Only the pictures are to be left out; return the rest of the data exactly as it stands.

**RECORDS FOR THE EXERCISE**:
##############################

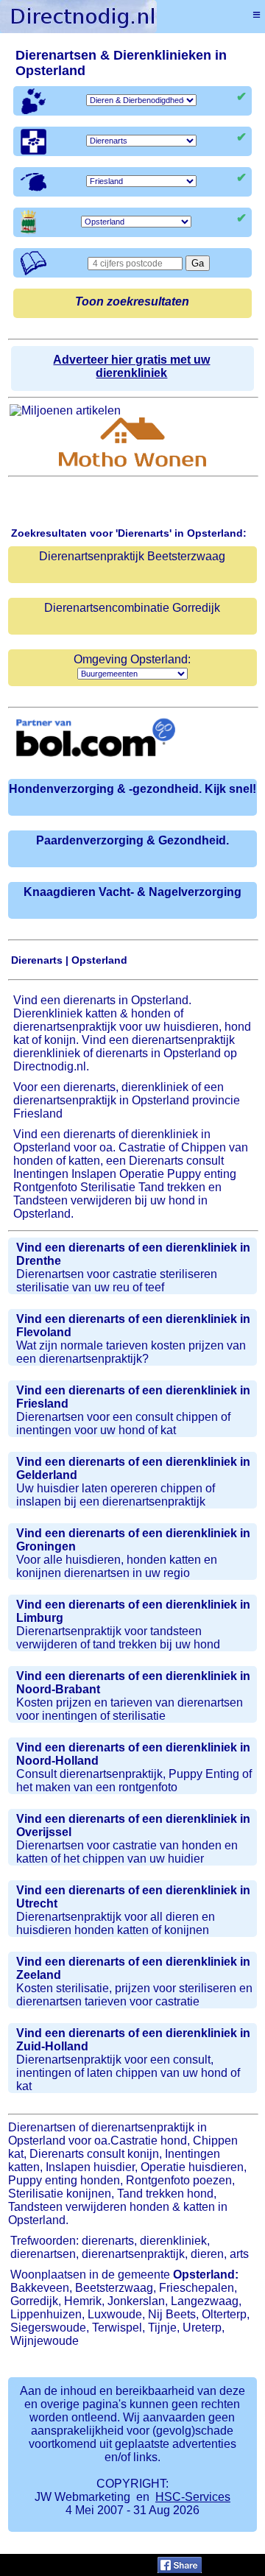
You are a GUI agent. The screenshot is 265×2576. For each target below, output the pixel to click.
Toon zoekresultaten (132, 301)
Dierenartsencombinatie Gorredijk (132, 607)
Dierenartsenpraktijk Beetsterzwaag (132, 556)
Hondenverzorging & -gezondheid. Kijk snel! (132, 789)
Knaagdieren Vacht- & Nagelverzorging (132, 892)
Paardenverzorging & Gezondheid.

##############################

**FINISHED EXERCISE**:
You are a GUI agent. The screenshot is 265×2576. For each target below, output the pixel to click.
Toon zoekresultaten (132, 301)
Dierenartsencombinatie Gorredijk (132, 607)
Dierenartsenpraktijk Beetsterzwaag (132, 556)
Hondenverzorging & -gezondheid. Kijk snel! (132, 789)
Knaagdieren Vacht- & Nagelverzorging (132, 892)
Paardenverzorging & Gezondheid.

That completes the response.